Svolta nelle indagini sull’omicidio di Alessandro Ambrosio, il capotreno di 34 anni accoltellato mortalmente la sera del 5 gennaio nel parcheggio riservato ai dipendenti della stazione di Bologna Centrale. La polizia di Stato ha fermato un uomo a Desenzano del Garda, nel Bresciano, nell’ambito delle ricerche di Marin Jelenik (o Jelenic), il 36enne croato ritenuto il responsabile dell’aggressione.
Ambrosio, residente ad Anzola dell’Emilia e dipendente Trenitalia, era fuori servizio quando è stato colpito alle spalle con una coltellata all’addome intorno alle 18.30 nel piazzale Ovest, lungo viale Pietramellara. A scoprire il corpo in una pozza di sangue è stato un collega di Italo, che ha allertato immediatamente la Polfer. I soccorsi sono stati inutili: il giovane è deceduto sul posto.
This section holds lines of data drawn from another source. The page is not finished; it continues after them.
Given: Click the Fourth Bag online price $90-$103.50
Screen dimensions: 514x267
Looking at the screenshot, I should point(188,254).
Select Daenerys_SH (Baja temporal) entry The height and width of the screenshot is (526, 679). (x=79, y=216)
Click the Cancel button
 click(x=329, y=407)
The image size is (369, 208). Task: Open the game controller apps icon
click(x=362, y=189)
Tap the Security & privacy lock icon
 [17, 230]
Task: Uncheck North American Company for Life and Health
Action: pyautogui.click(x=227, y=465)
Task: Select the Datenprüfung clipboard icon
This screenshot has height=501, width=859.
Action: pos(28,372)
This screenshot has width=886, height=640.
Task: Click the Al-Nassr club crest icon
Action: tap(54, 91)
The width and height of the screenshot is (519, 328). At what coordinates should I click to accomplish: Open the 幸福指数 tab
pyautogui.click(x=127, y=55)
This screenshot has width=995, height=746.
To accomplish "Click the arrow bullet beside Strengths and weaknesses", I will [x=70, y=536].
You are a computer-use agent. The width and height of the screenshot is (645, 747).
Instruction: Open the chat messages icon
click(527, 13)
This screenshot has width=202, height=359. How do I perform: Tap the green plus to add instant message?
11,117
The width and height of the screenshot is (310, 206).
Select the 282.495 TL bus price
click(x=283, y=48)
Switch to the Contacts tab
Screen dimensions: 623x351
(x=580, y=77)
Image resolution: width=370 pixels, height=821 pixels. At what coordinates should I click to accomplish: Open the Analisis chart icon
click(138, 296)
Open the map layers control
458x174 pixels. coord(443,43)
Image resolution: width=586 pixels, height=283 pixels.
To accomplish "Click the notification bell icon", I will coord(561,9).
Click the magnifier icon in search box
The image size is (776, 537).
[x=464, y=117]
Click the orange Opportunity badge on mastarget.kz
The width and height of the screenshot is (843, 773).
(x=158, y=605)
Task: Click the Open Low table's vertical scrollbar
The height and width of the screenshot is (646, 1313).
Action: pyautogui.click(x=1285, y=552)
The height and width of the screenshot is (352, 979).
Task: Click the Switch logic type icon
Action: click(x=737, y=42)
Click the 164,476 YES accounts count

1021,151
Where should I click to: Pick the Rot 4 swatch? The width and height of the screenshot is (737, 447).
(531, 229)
Le telecamere di videosorveglianza hanno ripreso Jelenik pedinare la vittima per diversi minuti senza apparente motivo, prima di aggredirla. Il 36enne, senza fissa dimora e con precedenti per porto abusivo di armi da taglio e disturbi in ambito ferroviario, era noto alle forze dell’ordine come un senza tetto che gravitava nelle stazioni del Nord Italia.
Dopo il delitto, Jelenik è salito su un treno regionale per Milano, dove si è reso molesto nei confronti del personale. Fatto scendere a Fiorenzuola d’Arda (Piacenza), è stato identificato e rilasciato dai carabinieri, poiché le note di ricerca per l’omicidio non erano state ancora diramate. Successivamente avvistato a Milano, la caccia all’uomo si è estesa a livello nazionale.
Il fermo a Desenzano rappresenta un passo decisivo: sono in corso verifiche per confermare l’identità. Esclusa la rapina, il movente resta oscuro.